Growing up, I was told that “politics would soon be dead,” given the new information age. Citizens could gorge themselves in the wide availability of information, and truth would be evident to all. How could someone be lied to about an economic theory when the average citizen now has access to that knowledge at a moment’s notice? However, clearly, the opposite seems to have happened. People are more divided on what the “truth” is than ever; scandals have only increased. A lot of this can be traced back to the growing prominense of our access to information (by way of the internet) and how often we are viewing this information on screens. Moving to Conversational User Interfaces solves two potential issues that arise from this new informational paradigm:
1) We can no longer parse the glut of information that is presented to us on any given day. As Neil Postman talked about in Technopoly, the virtue of ideology was that it functioned as a way to sort through and destroy irrelevant information. “New” information also sought to destroy ideology, and for most of human progress these held each other in check. But now information is so widespread and redundant, ideology has become de facto useless and the average person has no metric to judge new information against. As a result, most of us are now overwhelmed and more confused than ever.
2) Our attention is being designed for. For example, if we want to find the detail of an event on Facebook, Facebook is intentionally designed so that you get distracted and lost in the rest of the site, increasing the “time on site” metric which they sell to advertisers. Companies literally hire people called “Growth Hackers” who design new and more addictive methods to achieve this. But that does not mean this additional time on Facebook is time spent “wisely” by any other metric, but Americans stay addicted to their smartphone.

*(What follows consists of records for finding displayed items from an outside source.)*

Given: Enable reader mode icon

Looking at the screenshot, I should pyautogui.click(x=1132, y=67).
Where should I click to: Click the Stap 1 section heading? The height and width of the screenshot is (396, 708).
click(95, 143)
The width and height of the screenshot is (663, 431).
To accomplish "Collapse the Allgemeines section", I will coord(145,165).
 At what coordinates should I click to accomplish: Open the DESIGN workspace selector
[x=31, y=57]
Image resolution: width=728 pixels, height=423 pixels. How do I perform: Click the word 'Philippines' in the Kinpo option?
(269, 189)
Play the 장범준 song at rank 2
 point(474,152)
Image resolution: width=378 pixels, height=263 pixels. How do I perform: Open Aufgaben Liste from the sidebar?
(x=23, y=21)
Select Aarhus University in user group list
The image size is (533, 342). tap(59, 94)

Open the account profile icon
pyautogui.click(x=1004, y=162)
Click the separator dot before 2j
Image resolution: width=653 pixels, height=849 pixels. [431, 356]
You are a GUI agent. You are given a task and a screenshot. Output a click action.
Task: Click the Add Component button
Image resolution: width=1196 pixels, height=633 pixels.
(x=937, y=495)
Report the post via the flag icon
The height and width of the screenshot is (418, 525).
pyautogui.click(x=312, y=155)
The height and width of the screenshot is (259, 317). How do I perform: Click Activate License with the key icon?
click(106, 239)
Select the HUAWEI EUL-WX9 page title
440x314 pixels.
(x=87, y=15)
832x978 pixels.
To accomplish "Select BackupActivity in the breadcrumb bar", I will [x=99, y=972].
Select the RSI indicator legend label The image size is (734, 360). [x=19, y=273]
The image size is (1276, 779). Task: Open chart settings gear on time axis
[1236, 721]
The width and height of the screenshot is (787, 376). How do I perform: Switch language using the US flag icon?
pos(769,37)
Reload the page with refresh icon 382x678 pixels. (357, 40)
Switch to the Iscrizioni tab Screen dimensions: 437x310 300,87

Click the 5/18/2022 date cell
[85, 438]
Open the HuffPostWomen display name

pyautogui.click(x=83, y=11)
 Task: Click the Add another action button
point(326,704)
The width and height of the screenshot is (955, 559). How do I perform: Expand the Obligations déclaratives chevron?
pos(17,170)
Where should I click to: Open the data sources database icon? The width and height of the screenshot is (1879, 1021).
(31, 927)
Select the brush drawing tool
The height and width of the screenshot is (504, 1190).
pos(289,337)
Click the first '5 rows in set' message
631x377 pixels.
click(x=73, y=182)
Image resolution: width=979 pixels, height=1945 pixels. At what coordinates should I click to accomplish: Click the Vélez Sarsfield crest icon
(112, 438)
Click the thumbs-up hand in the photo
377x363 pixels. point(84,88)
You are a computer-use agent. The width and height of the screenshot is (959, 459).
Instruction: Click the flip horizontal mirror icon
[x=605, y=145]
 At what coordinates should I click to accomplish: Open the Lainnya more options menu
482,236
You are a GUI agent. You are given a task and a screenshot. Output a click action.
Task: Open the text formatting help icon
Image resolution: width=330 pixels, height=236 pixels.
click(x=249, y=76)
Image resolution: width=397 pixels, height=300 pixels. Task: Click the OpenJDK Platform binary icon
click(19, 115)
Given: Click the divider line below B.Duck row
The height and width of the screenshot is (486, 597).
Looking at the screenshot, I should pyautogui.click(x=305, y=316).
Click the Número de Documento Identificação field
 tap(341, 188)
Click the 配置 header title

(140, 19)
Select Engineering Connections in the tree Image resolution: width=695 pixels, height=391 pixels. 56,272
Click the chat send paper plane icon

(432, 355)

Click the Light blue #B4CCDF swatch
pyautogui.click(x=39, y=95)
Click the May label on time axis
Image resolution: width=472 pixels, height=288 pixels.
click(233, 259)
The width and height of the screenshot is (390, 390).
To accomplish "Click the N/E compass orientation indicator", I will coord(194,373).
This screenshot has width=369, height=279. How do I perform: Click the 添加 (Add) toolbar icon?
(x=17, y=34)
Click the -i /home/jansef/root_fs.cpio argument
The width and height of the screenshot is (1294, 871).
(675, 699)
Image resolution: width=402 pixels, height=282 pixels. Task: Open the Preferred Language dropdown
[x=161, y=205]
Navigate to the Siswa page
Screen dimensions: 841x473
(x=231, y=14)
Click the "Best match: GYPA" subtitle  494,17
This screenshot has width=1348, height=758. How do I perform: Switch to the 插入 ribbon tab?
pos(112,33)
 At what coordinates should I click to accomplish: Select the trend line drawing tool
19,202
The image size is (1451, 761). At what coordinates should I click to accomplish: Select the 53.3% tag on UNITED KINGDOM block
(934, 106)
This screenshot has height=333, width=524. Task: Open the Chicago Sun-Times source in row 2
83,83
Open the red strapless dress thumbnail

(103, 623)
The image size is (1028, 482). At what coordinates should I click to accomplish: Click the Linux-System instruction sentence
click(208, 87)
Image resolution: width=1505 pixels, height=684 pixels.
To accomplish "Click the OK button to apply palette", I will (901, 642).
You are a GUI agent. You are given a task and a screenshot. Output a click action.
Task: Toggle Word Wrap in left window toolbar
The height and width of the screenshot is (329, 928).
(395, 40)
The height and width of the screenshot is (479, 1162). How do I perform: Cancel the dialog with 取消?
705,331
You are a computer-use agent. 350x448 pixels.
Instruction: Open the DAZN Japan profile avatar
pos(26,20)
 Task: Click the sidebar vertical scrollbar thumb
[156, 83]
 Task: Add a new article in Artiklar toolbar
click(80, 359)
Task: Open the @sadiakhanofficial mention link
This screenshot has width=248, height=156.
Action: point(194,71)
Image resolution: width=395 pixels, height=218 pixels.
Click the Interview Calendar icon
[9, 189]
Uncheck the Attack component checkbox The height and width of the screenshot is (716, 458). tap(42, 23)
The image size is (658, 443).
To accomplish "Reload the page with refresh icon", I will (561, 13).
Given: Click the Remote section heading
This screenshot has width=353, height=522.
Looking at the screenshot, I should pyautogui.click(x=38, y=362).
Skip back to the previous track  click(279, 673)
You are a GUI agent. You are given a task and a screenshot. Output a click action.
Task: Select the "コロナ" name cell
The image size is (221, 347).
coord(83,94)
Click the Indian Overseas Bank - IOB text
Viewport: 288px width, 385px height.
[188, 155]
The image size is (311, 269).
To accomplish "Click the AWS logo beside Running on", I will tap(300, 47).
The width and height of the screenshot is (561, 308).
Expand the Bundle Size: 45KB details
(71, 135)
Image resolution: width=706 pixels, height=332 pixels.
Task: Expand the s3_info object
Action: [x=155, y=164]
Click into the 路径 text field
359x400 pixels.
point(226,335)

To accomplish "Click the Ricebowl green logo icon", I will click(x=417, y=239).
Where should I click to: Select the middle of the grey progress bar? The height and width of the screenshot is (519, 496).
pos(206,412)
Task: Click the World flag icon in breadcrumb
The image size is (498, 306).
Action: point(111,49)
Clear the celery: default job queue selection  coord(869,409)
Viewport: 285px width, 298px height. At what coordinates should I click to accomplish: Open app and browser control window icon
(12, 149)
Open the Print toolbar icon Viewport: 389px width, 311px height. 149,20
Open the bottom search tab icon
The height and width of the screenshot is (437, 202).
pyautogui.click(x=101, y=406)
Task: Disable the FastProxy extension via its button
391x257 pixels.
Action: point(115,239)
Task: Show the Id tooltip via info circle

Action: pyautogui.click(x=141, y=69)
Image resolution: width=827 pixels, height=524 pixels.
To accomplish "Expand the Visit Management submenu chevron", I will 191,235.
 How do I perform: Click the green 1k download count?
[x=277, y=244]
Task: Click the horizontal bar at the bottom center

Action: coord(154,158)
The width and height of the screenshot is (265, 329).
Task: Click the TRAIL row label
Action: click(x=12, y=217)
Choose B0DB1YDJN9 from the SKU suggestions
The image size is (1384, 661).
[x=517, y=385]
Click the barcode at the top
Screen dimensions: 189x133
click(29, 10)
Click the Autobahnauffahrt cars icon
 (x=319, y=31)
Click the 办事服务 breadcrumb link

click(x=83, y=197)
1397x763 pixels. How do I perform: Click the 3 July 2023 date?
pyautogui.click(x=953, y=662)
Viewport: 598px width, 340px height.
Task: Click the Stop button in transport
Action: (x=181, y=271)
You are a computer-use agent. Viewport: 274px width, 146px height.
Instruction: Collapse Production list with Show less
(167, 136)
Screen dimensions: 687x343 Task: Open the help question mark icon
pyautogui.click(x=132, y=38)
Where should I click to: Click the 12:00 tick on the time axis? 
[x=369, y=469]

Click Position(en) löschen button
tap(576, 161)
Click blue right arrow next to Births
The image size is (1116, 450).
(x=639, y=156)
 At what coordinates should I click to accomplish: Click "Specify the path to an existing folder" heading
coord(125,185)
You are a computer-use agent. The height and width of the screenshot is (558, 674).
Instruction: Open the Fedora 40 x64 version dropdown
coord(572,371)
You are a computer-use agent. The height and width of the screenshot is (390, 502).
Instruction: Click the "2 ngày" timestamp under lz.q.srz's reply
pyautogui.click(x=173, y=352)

Conversational User Interfaces cut through both of these issues by only presenting you the information that you requested. It is borderline impossible to spend hours “lost” in a Voice User Interface, given that it would be ridiculous if Siri answered your question and read you a long series of adverts (but this is essentially how most websites are designed today). The question or query that you yell to your Amazon Echo essentially acts as its own form of ideology, excluding information presented to you that has nothing to do with the question. This functions to allow us to incorporate relevant information more immediately and to go about our day, instead of the current system where we function as our own queries to sort through the irrelevant search results or blog articles that had nothing to do with our original intention.